You can’t compete with an industry leader like Spotify with just features and integration, however. In terms of what makes a music streaming service successful it’s the price of the subscription itself and the size of the music catalog that really matter. It stands to reason that the power of Apple and Beats will have amassed an impressive catalog, but what of the price?

As it turns out, the price is looking to be where Apple’s new service will really shine. With how much Apple and Beats tend to favor expensive premium products I half expected the service to be comparatively expensive but it looks like that won’t be the case at all. If rumors are to be believed, Apple’s new service will start at $7.99/month which is actually cheaper than the $9.99/month that seems to be an industry standard. What’s even more surprising is that Apple apparently shot for $4.99/month in the beginning but the big dogs in the music industry negotiated a slightly higher cost.

I found myself actually getting excited as I was doing research for this article, as well as a little nervous. I’ve made it abundantly clear how much I love subscription-based streaming services. I long ago dropped my several gigabytes of purchased/pirated audio files in favor of a Pandora and Spotify subscription and I haven’t regretted it since. What made me nervous was that, while this new service is shaping up to be something truly impressive, I just recently made the switch from iOS to Android and Apple’s tendency to favor exclusivity over a larger audience meant that this new service would likely be exclusive to Apple’s own products. That’s when Apple surprised me again.

As I said before, Apple has a long habit of choosing to keep its services exclusive to its own products which is fine when the whole point of those services is to act as an incentive for the products. A music streaming service is different, however, and exclusivity would only serve to cripple it, particularly when you’d be alienating a demographic as massive as the Android user base. Obviously Apple recognized this and is already working on an Android version of the service.

I mentioned in a previous article that music streaming services are already outpacing digital downloads, which themselves have essentially replaced physical disk sales.

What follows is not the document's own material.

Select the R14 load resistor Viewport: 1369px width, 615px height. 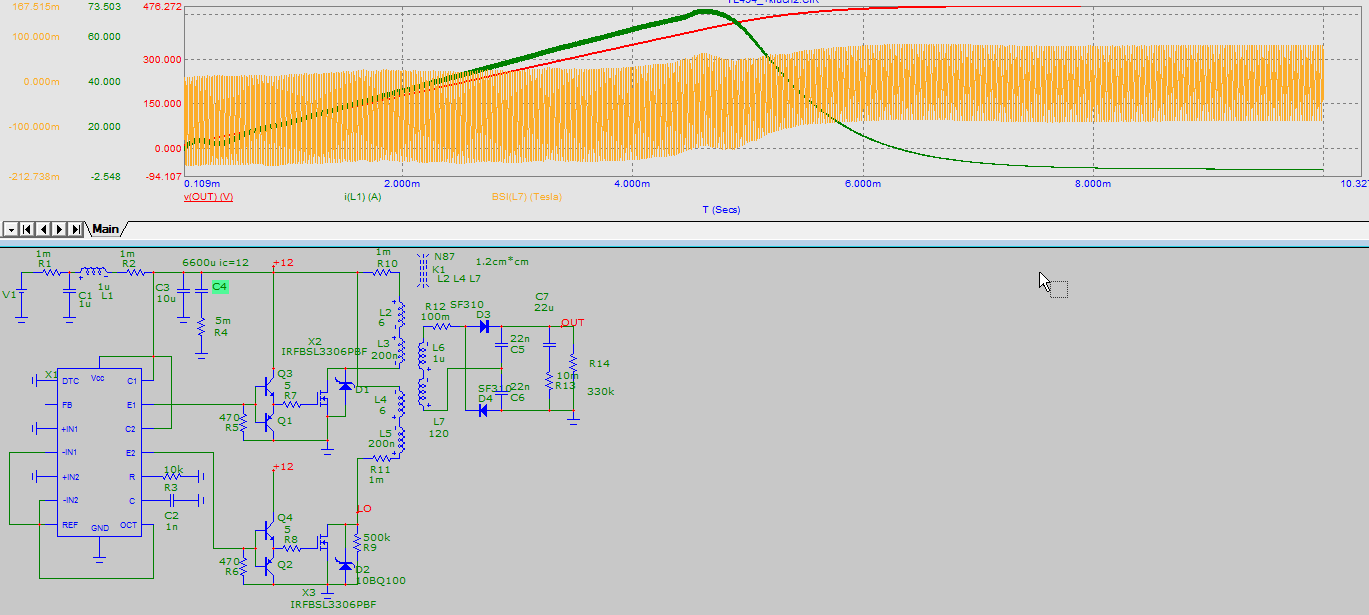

While Pandora and Spotify have always been my favorites, Google Play Music, Rdio, and obviously Beats Music are also excellent choices. With Apple entering the market in full force and with a clearly aggressive expansion plan, I imagine the already rapidly growing music streaming industry is about to go thermonuclear, which is pretty much an answered prayer to me considering how I’m streaming music pretty much from the moment I wake up to the moment I go to sleep.